Contudo, nota-se uma elevação importante no risco de crédito dos inquilinos do setor e, consequentemente, já olhamos impactos na ocupação de alguns portfólios. Deste modo, mesmo com a atratividade em alguns papéis (como o BRCO11), avalio que a exposição à logística neste momento deva ser modesta no portfólio.
Além do BRCO11…
O VBI Prime Properties (PVBI11), outro fundo apresentado no Décimo Andar, passará a ter exposição a uma locação da companhia, visto que está finalizando o processo de incorporação do fundo Vila Olímpia Corporate (VLOL11), detentor de 53% (10,4 mil metros quadrados) do empreendimento Vila Olímpia Corporate.
O empreendimento é localizado no bairro Vila Olímpia (SP), próximo das Avenidas JK e Faria Lima. Ele possui certificação LEED Gold, além de classificação AAA pela Buildings.
O risco da operação aumentou marginalmente nas últimas semanas, visto que a Americanas ocupa em torno de 27% da ABL adquirida, por meio de suas subsidiárias – no portfólio do PVBI11, esta parcela deve representar algo em torno de 5%.
Assim como o BRCO11, o PVBI11 possui um dos portfólios mais consolidados no seu mercado (lajes corporativas), com ativos AAA e taxa de ocupação de 100%. O Vila Olímpia Corporate, por sua vez, mantém o nível de qualidade.
Em geral, a tese de aquisição da VBI consiste na capacidade de elevação do valor real do aluguel do empreendimento no decorrer do tempo, que seria efetivada com a equipe comercial da gestora.
Portanto, apesar do empreendimento se enquadrar ao perfil do portfólio do PVBI11, não se trata de um deal com geração de valor evidente para o cotista neste momento.
De todo modo, em uma perspectiva de valor (preço bem descontado em relação ao custo de reposição), existem fundamentos que apoiam a aquisição do imóvel. Além disso, a VBI tem track record suficiente para promover uma geração de valor no ativo.
Em caso de desocupação antecipada das subsidiárias da Americanas, a avaliação é que a área tem liquidez considerável para reposição.
Cotas em queda, mas...
Desde o início do ano, as cotas do PVBI11 sofrem grande pressão no mercado, influenciadas pelo ambiente macroeconômico e pelo evento de Americanas.

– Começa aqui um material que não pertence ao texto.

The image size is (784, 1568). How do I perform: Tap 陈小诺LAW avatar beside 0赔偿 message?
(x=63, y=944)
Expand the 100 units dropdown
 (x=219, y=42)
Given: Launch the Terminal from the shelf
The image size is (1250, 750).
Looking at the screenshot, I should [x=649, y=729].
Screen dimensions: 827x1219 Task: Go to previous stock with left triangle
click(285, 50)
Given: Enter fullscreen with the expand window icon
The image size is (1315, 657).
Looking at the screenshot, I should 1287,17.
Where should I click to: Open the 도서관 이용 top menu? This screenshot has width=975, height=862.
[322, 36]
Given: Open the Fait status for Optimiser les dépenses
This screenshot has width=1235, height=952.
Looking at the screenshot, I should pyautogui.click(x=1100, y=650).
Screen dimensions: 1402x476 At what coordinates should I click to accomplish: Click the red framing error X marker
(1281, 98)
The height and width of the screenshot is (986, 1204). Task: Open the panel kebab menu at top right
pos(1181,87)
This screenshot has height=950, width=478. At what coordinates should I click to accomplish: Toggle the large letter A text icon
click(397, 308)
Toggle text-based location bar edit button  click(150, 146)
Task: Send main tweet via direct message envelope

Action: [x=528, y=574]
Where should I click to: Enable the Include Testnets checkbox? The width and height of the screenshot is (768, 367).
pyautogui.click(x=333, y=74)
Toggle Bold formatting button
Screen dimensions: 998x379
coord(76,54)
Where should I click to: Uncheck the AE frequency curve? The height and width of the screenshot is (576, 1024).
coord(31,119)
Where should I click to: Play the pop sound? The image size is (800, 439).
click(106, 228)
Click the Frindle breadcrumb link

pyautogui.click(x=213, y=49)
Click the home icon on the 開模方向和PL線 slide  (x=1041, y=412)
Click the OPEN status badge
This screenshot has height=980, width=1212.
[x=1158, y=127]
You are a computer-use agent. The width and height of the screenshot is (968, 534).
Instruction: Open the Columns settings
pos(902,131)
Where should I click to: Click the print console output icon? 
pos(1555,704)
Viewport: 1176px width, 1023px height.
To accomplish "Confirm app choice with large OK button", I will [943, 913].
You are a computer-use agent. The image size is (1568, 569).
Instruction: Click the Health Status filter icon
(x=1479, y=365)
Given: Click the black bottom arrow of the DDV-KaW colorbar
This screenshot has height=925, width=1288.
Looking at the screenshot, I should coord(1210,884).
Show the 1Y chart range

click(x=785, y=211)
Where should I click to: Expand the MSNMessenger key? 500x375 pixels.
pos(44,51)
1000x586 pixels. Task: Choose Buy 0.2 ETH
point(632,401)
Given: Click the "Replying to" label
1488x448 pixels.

Atualmente, a cota apresenta desconto de quase 15% sobre o valor patrimonial (que deve recuar marginalmente após a incorporação do VLOL11). Cerca de 10 p.p. abaixo da média histórica (linha cinza).
Por mais que seu resultado operacional de curto prazo seja pressionado, vale citar que, em função da venda com lucro de outro imóvel da carteira (JK Torre B), o fundo possui um resultado extraordinário de R$ 3,27 por cota a distribuir. Portanto, o dividend yield não deve ser um problema em 2023.
Diante do contexto desafiador, uma boa seleção de ativos é essencial para a construção de um portfólio de fundos imobiliários.
Em suma, entre os critérios qualitativos de alocação que devem ser adorados, dou atenção especial ao perfil da gestão, a qualidade dos imóveis e a diversificação da carteira. Tudo isso validado pelo valuation no processo seguinte. Os fundos BRCO11 e PVBI11 atendem a essas características.